Wolfgang Draxinger wrote:
> 
> byte *imagedata = new byte[width*height*bytes_per_pixel];//in C++
> 

Much better:

std::vector<byte>imagedata(width*height*bytes_per_pixel);


-- 
<\___/>
/ O O \
\_____/  FTB.    For email, remove my socks.

Governments, like diapers, should be changed often,
and for the same reason.

fungus wrote:

> std::vector<byte>imagedata(width*height*bytes_per_pixel);

A bit much overhead for a simple buffer.

-- 
Wolfgang Draxinger

Wolfgang Draxinger wrote:

> fungus wrote:
> 
>> std::vector<byte>imagedata(width*height*bytes_per_pixel);
> 
> A bit much overhead for a simple buffer.
> 
Hello all, thanks very much for your useful comments. What's this vector?
Looks like c++. Me no like.
Ivan

fungus wrote:
> In memory, all arrays are really 2D.

1D.

-- 
Dr Jon D Harrop, Flying Frog Consultancy

Wolfgang Draxinger wrote:
> fungus wrote:
>> std::vector<byte>imagedata(width*height*bytes_per_pixel);
> 
> A bit much overhead for a simple buffer.

Why do you say that?

It will be slower to compile but the code can then be bounds checked easily.

-- 
Dr Jon D Harrop, Flying Frog Consultancy
http://ffconsultancy.com

Jon Harrop wrote:
> Wolfgang Draxinger wrote:
> 
>>fungus wrote:
>>
>>>std::vector<byte>imagedata(width*height*bytes_per_pixel);
>>
>>A bit much overhead for a simple buffer.
> 

I think you'll find it's exactly the same,
overhead, ie. a pointer to some memory and
a call to malloc.

The advantages of doing it this way, OTOH,
are many.


-- 
<\___/>
/ O O \
\_____/  FTB.    For email, remove my socks.

fungus wrote:
>> Wolfgang Draxinger wrote:
>>>fungus wrote:
>>>>std::vector<byte>imagedata(width*height*bytes_per_pixel);
>>>A bit much overhead for a simple buffer.
> 
> I think you'll find it's exactly the same,
> overhead, ie. a pointer to some memory and
> a call to malloc.

There's probably a 1 word header giving the number of elements. That's a
small price to pay for the safety it provides though, IMHO. The extra
compile time is probably the main disadvantage.

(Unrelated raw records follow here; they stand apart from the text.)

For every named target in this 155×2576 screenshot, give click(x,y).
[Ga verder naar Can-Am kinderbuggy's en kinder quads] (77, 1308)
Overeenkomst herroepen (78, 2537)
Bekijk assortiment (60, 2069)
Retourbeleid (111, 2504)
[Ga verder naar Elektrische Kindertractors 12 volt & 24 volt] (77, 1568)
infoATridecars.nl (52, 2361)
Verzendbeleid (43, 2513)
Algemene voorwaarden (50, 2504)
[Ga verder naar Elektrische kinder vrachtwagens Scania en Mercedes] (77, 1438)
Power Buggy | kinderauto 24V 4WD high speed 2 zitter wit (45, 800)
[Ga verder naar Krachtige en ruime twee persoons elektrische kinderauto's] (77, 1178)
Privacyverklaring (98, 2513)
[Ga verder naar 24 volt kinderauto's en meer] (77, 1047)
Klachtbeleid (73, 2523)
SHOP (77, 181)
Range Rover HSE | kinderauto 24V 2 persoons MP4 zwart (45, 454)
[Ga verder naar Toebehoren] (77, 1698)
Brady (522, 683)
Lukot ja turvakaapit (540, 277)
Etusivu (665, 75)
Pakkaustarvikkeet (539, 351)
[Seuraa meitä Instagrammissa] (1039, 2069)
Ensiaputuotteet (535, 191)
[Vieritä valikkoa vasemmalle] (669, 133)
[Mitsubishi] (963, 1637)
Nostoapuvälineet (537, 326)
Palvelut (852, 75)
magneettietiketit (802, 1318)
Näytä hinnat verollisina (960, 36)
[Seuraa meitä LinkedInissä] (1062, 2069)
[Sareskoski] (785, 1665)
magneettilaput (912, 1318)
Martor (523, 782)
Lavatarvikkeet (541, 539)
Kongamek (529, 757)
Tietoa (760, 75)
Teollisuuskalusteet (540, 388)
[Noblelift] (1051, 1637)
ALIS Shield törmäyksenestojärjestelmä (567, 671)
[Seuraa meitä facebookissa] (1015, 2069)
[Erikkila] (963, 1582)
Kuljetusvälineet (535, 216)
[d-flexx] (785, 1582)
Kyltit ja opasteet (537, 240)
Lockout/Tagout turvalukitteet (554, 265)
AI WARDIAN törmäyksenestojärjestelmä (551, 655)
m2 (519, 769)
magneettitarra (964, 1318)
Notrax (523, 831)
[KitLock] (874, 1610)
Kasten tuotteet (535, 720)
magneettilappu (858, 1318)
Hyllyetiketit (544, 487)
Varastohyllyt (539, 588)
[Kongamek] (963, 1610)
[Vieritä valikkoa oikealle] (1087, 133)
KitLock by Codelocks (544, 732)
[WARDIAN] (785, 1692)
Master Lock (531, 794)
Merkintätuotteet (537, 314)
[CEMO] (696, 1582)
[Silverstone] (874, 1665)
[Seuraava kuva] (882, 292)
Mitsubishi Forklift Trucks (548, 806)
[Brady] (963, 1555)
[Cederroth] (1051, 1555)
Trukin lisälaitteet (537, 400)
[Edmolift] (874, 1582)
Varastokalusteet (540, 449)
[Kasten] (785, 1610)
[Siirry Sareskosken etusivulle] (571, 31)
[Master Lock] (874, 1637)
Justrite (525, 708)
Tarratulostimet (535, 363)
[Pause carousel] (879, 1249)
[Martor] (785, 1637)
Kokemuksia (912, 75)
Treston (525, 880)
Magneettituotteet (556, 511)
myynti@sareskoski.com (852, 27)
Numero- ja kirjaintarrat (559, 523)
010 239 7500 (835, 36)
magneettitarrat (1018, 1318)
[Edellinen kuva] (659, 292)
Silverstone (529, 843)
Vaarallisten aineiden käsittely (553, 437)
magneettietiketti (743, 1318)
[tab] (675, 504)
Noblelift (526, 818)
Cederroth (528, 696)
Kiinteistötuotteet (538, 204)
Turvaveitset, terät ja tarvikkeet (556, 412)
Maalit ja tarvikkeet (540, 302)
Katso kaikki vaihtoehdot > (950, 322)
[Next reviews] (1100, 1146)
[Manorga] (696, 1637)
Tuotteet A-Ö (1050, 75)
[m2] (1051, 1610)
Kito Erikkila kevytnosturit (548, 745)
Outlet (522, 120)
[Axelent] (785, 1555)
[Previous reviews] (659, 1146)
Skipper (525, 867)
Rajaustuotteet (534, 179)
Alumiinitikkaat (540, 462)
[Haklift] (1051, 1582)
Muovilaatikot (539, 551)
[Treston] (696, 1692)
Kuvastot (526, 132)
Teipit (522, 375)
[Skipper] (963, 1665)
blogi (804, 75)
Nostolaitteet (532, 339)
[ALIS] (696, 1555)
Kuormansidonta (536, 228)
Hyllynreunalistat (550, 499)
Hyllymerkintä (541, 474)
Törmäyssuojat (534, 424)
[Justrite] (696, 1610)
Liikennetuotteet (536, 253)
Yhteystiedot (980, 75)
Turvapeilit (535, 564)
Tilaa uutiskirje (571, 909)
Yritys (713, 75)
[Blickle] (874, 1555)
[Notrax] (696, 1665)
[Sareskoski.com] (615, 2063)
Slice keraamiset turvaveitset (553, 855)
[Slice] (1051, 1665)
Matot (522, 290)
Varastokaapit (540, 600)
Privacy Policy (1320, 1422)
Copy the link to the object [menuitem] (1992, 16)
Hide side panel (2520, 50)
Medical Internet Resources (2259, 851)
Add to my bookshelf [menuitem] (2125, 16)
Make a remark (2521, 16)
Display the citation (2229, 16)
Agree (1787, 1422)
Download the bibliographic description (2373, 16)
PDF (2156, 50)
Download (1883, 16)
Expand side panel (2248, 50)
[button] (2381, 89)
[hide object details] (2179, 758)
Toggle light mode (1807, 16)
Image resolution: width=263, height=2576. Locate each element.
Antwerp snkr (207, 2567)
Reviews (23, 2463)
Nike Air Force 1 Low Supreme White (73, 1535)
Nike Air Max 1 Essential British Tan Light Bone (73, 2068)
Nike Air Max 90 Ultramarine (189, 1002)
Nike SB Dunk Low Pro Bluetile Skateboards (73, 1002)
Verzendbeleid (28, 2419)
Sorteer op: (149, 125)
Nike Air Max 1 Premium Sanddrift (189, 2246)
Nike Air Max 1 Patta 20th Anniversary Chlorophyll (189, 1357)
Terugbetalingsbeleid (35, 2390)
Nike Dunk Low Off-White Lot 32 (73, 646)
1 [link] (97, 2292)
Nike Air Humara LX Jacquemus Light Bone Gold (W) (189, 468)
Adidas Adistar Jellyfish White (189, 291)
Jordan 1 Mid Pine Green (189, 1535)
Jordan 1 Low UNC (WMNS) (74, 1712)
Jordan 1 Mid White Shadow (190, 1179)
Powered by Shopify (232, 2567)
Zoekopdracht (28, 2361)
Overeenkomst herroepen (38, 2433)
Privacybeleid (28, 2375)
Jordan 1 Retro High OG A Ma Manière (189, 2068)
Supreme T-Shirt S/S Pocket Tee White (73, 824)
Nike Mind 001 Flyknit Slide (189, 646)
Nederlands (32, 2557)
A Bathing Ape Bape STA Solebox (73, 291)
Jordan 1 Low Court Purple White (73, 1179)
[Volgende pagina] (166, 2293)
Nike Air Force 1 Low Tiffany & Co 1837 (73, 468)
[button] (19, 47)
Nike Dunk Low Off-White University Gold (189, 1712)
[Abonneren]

> The advantages of doing it this way, OTOH,
> are many.

Yes, absolutely. See, even fungus doesn't use char arrays. ;-)

-- 
Dr Jon D Harrop, Flying Frog Consultancy
http://ffconsultancy.com

Jon Harrop wrote:
>>
>>I think you'll find it's exactly the same,
> 
> There's probably a 1 word header giving the number of elements. That's a
> small price to pay for the safety it provides though, IMHO. The extra
> compile time is probably the main disadvantage.
> 

Ok, I confess...there's probably three pointers in
there. One points to the data (ie. array.begin()),
one points to the end of the array (ie. array.end())
and one points to the end of the allocated memory
(ie. array.begin()+array.capacity()).

> See, even fungus doesn't use char arrays. ;-)
> 

My rule of thumb is that if you use operator new[]
outside of a low level storage class (eg. std::string,
std::vector) then you're _probably_ doing something
wrong.

"Arrays are evil" - the C++ FAQ.


-- 
<\___/>
/ O O \
\_____/  FTB.    For email, remove my socks.

Governments, like diapers, should be changed often,
and for the same reason.

Jon Harrop wrote:
> fungus wrote:
> 
>>In memory, all arrays are really 2D.
> 
> 
> 1D.
> 

Um, yeah. I meant 1D, obviously.

(But bytes have width!)


-- 
<\___/>
/ O O \
\_____/  FTB.    For email, remove my socks.